Heidi flying United Airlines to FloridaBut as Mason and I went to the gate to board the Southwest Airlines flight I was told that he was not allowed on board with me. Even with proper documentation and a health certificate he wasn't allowed to fly.
That was certainly a disappointment. How else can guide dogs get trained to fly with a person they will serve? Can you imagine how it would be for a visually impaired person to have to fly with a dog who has never been exposed to airplanes and flying? We were glad we had taken our Southeastern Guide Dog puppy on several flights. When she was matched, Jim, her new owner, flew to the facility in northern Florida and flew in a small commuter plane back to southern Florida. Heidi had already flown on a commuter plane on two flights. It was a relief for Jim to know that his new guide dog had flying experience and wouldn't be nervous on the flight home.

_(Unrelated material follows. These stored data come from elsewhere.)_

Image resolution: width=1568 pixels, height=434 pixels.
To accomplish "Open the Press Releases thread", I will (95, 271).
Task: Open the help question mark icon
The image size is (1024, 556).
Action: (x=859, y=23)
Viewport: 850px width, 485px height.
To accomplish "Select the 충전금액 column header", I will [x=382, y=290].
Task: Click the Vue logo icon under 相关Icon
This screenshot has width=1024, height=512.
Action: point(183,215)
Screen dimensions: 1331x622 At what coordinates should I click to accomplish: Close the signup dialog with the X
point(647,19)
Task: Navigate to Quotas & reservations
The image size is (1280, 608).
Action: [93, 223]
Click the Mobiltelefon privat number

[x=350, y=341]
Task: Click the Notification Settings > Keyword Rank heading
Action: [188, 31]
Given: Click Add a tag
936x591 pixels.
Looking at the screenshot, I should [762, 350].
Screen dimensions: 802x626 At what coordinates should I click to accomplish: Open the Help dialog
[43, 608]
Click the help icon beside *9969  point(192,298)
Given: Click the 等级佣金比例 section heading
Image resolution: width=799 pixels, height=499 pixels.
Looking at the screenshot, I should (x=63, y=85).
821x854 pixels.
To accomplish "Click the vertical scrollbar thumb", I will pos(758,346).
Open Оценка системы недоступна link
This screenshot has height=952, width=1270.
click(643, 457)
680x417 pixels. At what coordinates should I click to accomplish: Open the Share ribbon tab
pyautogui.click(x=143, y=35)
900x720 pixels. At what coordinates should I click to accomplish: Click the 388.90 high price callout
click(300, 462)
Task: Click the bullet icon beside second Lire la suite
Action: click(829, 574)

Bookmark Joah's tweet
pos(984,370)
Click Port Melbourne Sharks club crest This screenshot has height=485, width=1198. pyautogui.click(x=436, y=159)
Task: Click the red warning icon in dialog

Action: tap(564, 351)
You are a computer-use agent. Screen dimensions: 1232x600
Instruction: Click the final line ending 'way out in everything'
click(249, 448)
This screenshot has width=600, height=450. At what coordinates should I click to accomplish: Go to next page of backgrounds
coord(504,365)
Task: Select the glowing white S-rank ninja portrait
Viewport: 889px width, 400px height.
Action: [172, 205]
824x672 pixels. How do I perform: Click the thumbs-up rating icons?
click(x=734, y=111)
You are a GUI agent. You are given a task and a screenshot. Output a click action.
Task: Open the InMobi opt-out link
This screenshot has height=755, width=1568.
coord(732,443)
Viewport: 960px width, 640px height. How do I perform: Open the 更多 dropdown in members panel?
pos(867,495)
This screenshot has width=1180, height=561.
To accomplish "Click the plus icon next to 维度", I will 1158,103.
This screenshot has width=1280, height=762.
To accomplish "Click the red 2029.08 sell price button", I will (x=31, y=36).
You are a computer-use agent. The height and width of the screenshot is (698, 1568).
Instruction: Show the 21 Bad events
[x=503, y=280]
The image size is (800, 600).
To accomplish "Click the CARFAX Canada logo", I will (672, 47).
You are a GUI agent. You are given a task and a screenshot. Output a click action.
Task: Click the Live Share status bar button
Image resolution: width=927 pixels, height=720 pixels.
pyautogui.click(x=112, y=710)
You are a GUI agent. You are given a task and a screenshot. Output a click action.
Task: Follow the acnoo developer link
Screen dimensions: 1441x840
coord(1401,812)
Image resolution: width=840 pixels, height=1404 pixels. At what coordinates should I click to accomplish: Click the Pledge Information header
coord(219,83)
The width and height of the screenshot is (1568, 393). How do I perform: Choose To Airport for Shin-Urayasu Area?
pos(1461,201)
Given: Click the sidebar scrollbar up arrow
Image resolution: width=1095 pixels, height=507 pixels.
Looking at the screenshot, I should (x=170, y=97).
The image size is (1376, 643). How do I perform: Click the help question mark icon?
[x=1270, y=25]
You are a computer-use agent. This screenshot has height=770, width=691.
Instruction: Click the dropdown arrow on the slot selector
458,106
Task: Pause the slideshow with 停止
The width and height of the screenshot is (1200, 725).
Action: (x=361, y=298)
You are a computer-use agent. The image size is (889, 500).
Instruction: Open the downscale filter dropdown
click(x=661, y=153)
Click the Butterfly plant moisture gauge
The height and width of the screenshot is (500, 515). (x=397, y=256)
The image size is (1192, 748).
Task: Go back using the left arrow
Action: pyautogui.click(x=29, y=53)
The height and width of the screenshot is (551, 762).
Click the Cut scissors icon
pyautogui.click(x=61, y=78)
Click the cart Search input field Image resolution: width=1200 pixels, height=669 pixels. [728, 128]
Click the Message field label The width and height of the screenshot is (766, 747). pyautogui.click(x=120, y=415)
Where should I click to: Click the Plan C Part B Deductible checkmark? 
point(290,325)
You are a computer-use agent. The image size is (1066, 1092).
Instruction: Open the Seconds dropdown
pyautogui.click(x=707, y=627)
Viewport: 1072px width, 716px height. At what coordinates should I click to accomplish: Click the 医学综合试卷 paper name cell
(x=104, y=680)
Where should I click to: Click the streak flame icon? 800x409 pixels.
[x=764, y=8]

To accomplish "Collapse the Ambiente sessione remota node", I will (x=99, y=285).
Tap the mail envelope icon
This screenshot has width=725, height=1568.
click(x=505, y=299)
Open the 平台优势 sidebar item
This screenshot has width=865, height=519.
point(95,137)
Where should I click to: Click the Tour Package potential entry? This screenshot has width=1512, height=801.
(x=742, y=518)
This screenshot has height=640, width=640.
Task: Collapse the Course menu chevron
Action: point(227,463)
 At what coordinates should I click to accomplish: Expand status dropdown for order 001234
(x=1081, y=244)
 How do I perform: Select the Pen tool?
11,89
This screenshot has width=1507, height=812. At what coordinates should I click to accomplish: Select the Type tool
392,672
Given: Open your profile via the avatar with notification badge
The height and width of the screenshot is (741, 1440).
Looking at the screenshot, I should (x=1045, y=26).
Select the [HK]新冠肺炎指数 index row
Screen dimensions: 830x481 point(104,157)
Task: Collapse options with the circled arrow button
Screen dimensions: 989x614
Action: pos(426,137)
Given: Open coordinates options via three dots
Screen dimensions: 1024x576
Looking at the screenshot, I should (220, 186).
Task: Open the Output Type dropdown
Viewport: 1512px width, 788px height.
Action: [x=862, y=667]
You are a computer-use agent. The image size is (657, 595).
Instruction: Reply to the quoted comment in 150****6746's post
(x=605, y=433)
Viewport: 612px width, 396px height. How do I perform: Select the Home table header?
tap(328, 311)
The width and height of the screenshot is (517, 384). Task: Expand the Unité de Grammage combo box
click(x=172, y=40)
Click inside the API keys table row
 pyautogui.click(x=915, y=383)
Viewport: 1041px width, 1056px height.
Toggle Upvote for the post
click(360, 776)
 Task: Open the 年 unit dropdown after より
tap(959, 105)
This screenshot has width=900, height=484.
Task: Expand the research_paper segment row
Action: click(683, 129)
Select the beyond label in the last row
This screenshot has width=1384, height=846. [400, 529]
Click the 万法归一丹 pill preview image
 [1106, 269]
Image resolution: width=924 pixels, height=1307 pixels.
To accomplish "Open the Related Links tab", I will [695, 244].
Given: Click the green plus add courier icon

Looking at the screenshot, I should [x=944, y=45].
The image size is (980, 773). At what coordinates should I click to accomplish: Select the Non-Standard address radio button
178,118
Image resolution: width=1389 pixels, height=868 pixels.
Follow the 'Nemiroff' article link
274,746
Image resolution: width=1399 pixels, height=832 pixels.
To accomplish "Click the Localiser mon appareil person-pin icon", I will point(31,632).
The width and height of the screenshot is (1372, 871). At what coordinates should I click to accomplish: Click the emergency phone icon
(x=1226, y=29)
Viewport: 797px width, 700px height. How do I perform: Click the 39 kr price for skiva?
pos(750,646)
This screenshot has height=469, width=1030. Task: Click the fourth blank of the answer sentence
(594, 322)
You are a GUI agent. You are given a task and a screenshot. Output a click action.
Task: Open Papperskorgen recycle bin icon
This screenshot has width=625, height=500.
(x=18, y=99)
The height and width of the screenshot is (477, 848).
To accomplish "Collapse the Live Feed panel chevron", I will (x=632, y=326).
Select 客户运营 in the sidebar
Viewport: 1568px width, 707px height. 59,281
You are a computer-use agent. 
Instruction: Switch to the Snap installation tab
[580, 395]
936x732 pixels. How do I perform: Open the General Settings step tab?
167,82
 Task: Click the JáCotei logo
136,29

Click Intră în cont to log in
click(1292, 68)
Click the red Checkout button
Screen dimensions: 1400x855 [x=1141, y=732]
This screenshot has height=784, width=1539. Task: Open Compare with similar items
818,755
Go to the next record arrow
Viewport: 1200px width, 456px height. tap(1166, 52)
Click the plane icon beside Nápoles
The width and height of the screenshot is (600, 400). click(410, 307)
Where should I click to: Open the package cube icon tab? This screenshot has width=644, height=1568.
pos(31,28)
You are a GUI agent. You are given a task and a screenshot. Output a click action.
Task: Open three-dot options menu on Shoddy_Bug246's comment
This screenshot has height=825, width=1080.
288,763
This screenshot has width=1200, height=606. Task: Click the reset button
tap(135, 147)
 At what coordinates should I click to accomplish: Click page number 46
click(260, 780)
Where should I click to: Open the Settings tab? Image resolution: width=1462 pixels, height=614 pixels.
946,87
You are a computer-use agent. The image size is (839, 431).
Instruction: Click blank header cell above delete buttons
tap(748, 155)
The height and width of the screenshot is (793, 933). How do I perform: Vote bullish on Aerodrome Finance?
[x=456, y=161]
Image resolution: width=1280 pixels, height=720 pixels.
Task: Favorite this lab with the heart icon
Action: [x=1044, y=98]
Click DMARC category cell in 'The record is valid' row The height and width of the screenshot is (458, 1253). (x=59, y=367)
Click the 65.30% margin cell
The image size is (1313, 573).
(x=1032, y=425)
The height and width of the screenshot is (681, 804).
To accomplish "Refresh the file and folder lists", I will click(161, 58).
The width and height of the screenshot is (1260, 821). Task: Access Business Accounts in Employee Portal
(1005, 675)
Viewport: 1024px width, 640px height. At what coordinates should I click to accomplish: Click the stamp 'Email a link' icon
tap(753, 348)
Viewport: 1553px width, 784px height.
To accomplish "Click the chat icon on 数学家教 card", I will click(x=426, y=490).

The four airlines (Continental, ExpressJet, United and U.S. Airways) we’d flown previously with a guide dog puppy were all very helpful. U.S. Airways was especially accommodating. They allowed our puppy raiser group in Charlotte, NC to visit a hanger and board an airplane so the puppies could get experience before they actually flew. U.S. Airways staff also arranged for our whole group to go through airport security at a non-busy time to give experience to puppies, raisers and security personnel. (Yes, this was post 9/11.) Several of the dogs also rode on the carts that transport passengers from one terminal to another. That could be very helpful to a visually impaired person and a guide dog.
The Charlotte Area SEGDI Puppy Raiser GroupWhen I got back I heard from Guide Dogs of Texas staff that they often need to transport guide dogs in training to meet with a person with whom the dog may be matched. Sometimes the best flight arrangements would be on Southwest Airlines, but they are not allowed to fly with the dog even though the dog is fully trained and ready to be placed with a person. So, my question is: What can we do about this? I’m not sure yet. Anyone have some suggestions?
I'll have more about Mason and how he did while I was away on my next blog.